--- DATA TO USE ---
----

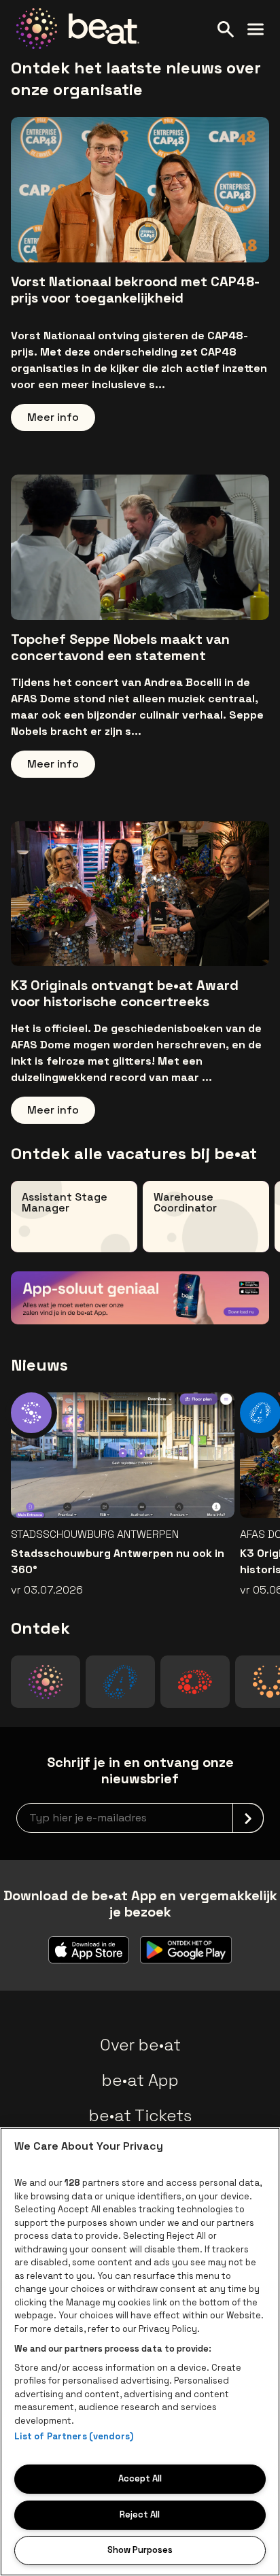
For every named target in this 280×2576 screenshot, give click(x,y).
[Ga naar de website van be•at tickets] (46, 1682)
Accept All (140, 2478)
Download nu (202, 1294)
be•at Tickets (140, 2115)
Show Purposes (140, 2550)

----

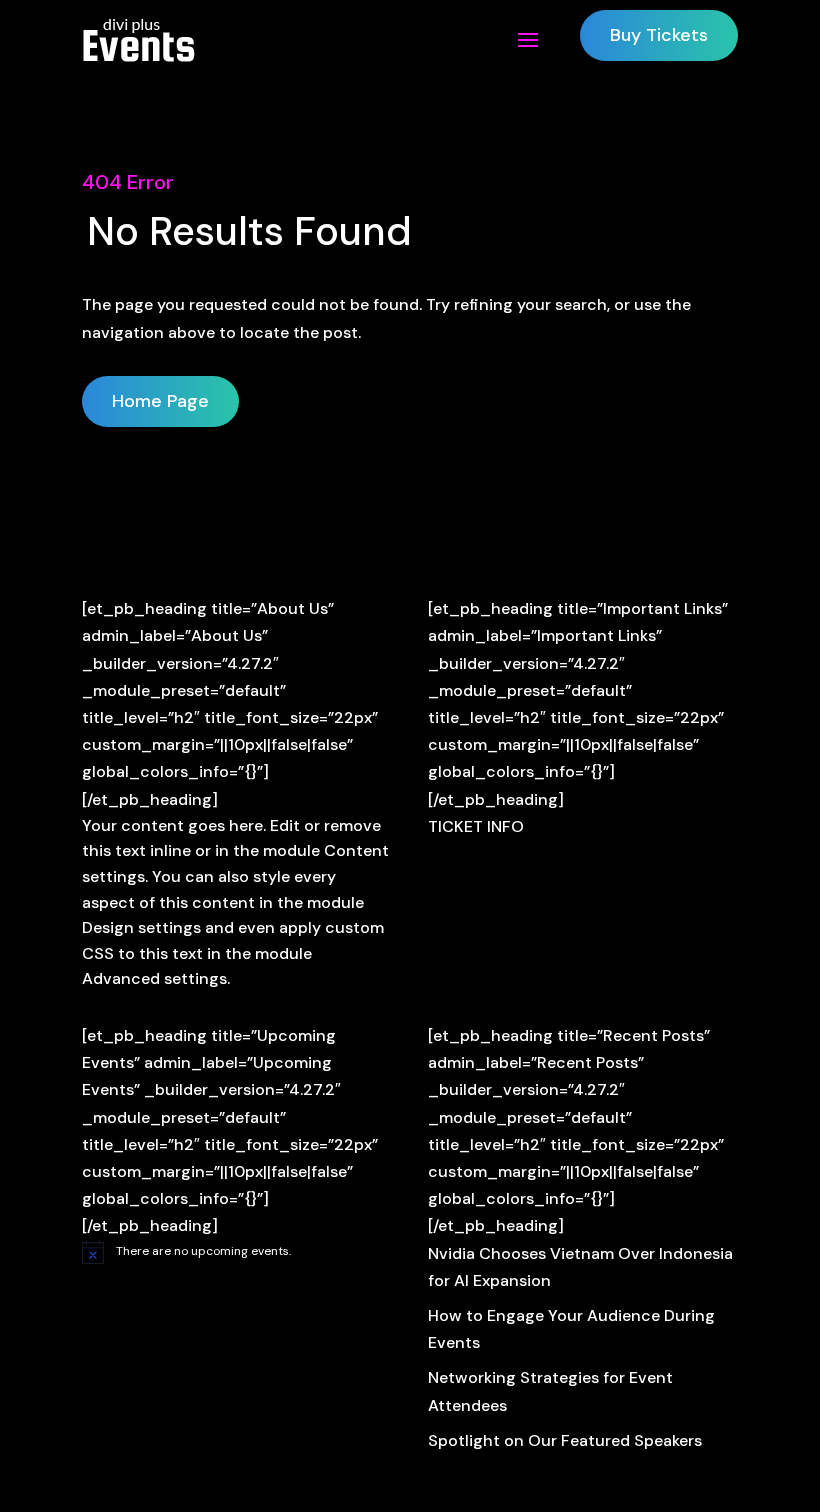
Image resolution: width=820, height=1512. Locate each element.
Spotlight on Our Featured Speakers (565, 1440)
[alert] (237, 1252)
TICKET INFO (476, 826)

----

--- WHAT TO WORK ON ---
Only the lines above from the line with "For every named" to the line with "Show Purposes (140, 2550)", those two lines included, should be reproduced exactly.

--- TASK SOLUTION ---
For every named target in this 280×2576 screenshot, give click(x,y).
[Ga naar de website van be•at tickets] (46, 1682)
Accept All (140, 2478)
Download nu (202, 1294)
be•at Tickets (140, 2115)
Show Purposes (140, 2550)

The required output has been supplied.